*BRIEF*:
Using the records below, copy out exactly the line that contains "Enable To Weigh" and every line that follows it, up to and including the last, and no others.

--- INPUT Enclosed Below ---

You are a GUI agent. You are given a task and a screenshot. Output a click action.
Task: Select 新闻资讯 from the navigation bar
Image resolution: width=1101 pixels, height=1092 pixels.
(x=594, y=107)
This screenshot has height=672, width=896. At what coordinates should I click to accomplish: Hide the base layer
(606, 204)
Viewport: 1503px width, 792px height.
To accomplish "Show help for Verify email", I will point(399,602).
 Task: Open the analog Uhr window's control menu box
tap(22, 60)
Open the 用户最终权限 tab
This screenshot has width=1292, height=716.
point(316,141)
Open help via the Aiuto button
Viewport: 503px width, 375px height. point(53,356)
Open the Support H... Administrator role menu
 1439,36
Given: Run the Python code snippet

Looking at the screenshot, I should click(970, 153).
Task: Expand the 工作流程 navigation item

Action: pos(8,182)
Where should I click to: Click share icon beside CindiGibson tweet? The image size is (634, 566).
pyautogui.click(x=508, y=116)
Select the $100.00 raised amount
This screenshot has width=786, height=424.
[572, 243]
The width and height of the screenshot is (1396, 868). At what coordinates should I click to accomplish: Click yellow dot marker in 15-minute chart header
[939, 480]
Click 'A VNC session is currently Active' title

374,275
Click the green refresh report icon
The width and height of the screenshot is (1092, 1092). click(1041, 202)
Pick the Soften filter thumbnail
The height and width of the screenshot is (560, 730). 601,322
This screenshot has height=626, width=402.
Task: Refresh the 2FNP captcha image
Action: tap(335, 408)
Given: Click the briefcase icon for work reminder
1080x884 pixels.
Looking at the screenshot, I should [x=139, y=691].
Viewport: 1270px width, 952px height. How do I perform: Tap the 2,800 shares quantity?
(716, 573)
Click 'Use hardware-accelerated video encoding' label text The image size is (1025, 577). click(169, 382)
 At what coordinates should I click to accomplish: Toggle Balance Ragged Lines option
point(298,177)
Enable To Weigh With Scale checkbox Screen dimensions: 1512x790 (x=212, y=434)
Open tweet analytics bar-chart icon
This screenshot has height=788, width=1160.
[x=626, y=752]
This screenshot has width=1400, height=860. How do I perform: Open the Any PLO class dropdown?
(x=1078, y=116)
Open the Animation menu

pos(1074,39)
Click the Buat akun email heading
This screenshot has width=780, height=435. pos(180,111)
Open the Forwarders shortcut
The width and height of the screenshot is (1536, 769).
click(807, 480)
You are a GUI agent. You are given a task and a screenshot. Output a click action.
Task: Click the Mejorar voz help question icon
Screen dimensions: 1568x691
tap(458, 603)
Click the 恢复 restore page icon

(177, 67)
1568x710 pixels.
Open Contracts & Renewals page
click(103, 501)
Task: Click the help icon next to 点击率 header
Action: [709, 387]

--- End of Enclosed INPUT ---

*ANSWER TO THIS PROBLEM*:
Enable To Weigh With Scale checkbox Screen dimensions: 1512x790 (x=212, y=434)
Open tweet analytics bar-chart icon
This screenshot has height=788, width=1160.
[x=626, y=752]
This screenshot has width=1400, height=860. How do I perform: Open the Any PLO class dropdown?
(x=1078, y=116)
Open the Animation menu

pos(1074,39)
Click the Buat akun email heading
This screenshot has width=780, height=435. pos(180,111)
Open the Forwarders shortcut
The width and height of the screenshot is (1536, 769).
click(807, 480)
You are a GUI agent. You are given a task and a screenshot. Output a click action.
Task: Click the Mejorar voz help question icon
Screen dimensions: 1568x691
tap(458, 603)
Click the 恢复 restore page icon

(177, 67)
1568x710 pixels.
Open Contracts & Renewals page
click(103, 501)
Task: Click the help icon next to 点击率 header
Action: [709, 387]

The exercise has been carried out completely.